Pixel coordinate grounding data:
-------------------------

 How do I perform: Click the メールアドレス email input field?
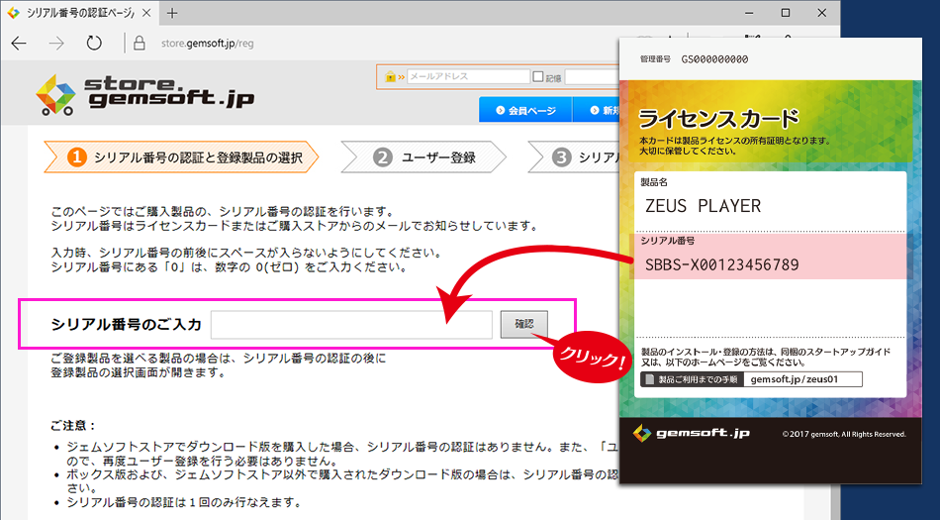[467, 77]
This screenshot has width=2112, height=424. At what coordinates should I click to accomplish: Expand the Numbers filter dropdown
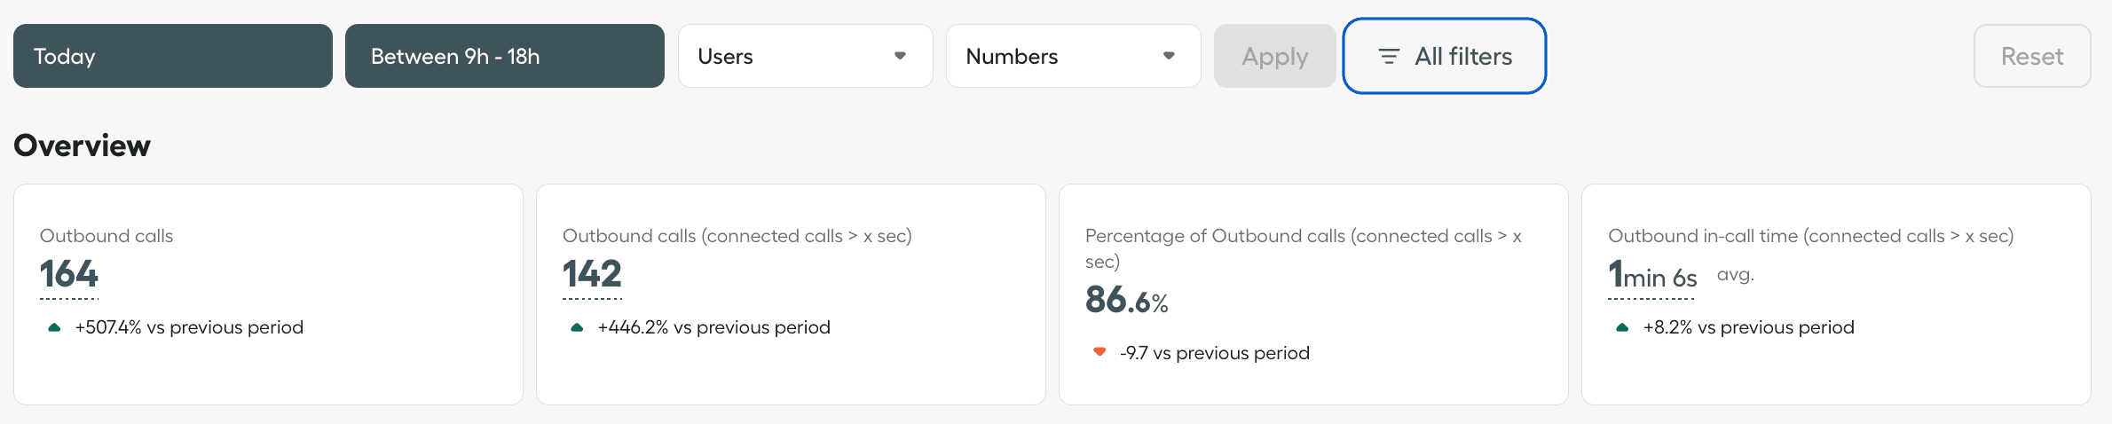click(x=1073, y=56)
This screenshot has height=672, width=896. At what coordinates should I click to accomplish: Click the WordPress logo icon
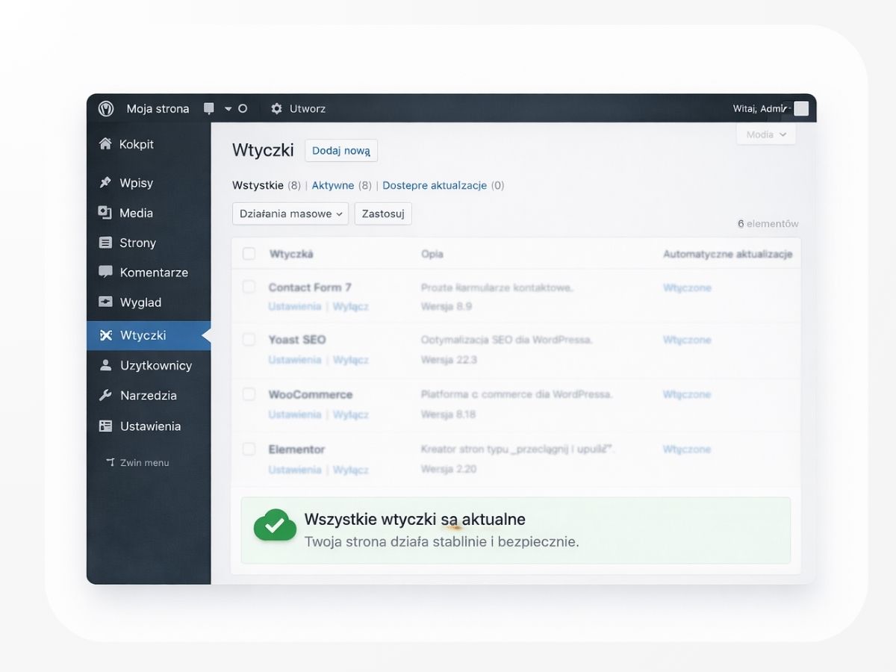coord(106,108)
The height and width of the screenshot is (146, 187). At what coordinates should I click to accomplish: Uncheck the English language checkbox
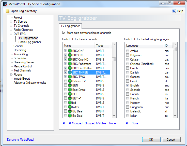[127, 85]
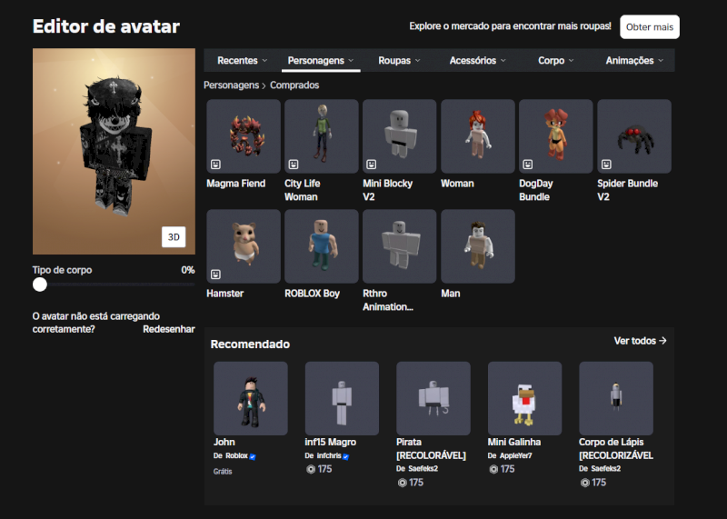Screen dimensions: 727x519
Task: Click the Redesenhar link
Action: [x=168, y=329]
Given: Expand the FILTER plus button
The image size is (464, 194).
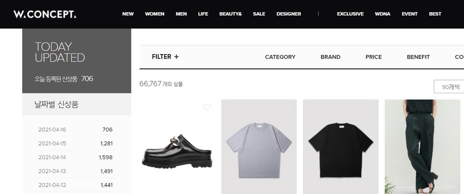Looking at the screenshot, I should 165,57.
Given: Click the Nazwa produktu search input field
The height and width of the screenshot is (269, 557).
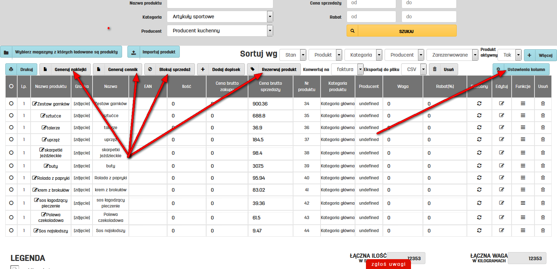Looking at the screenshot, I should 220,4.
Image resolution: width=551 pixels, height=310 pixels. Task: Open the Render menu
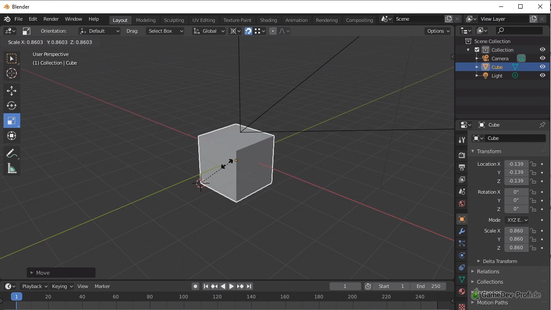tap(51, 19)
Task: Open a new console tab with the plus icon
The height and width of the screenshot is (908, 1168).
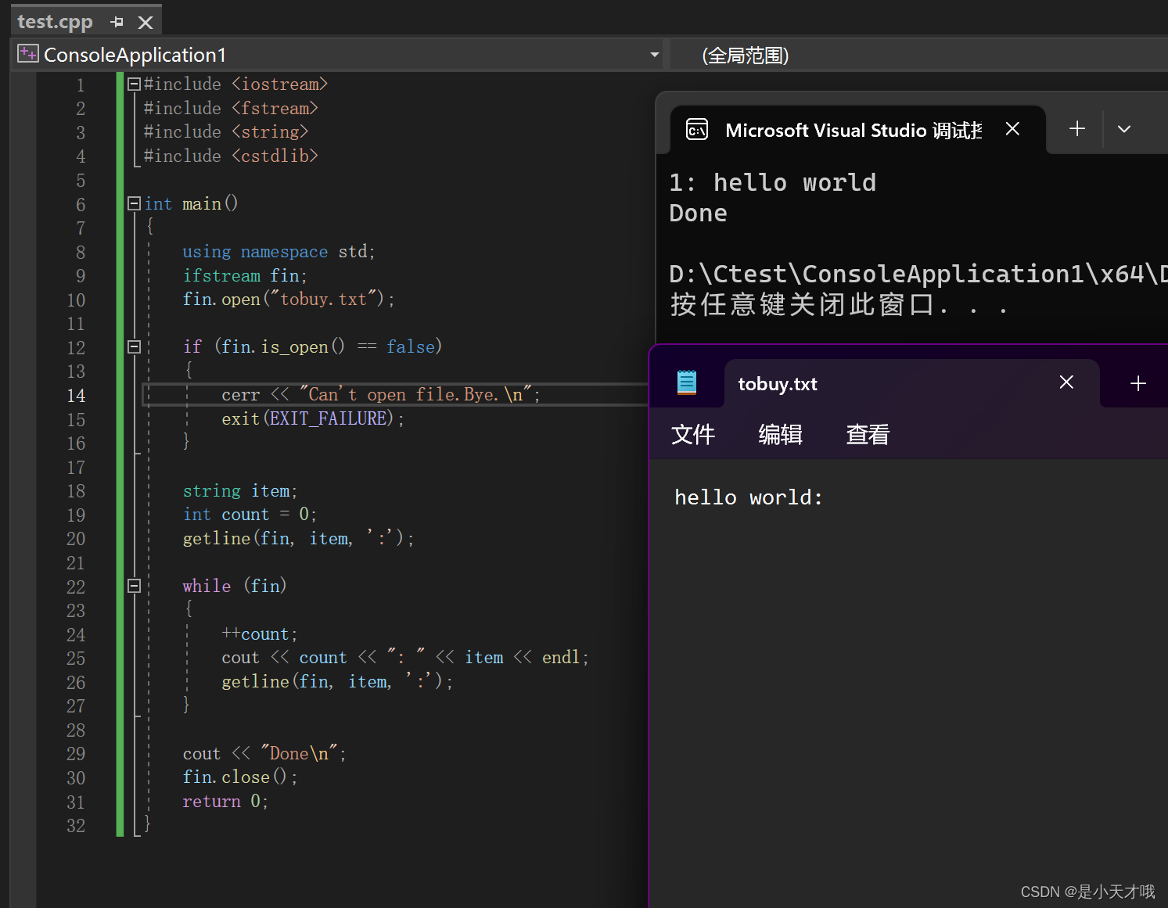Action: [1077, 128]
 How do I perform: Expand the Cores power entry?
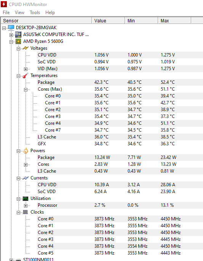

-------------------------

• YOUR TASK:
The entries are to be written out again exactly, though without any images.

• TASK RESPONSE:
 How do I perform: Click the メールアドレス email input field?
[467, 77]
This screenshot has width=2112, height=424. At what coordinates should I click to accomplish: Expand the Numbers filter dropdown
click(x=1073, y=56)
This screenshot has height=672, width=896. At what coordinates should I click to accomplish: Click the WordPress logo icon
coord(106,108)
The height and width of the screenshot is (146, 187). At what coordinates should I click to accomplish: Uncheck the English language checkbox
[127, 85]
Screen dimensions: 727x519
Task: Click the Redesenhar link
Action: [x=168, y=329]
Given: Expand the FILTER plus button
The image size is (464, 194).
Looking at the screenshot, I should 165,57.
Given: Click the Nazwa produktu search input field
The height and width of the screenshot is (269, 557).
Looking at the screenshot, I should 220,4.
Image resolution: width=551 pixels, height=310 pixels. Task: Open the Render menu
tap(51, 19)
Task: Open a new console tab with the plus icon
The height and width of the screenshot is (908, 1168).
Action: [1077, 128]
 How do I perform: Expand the Cores power entry?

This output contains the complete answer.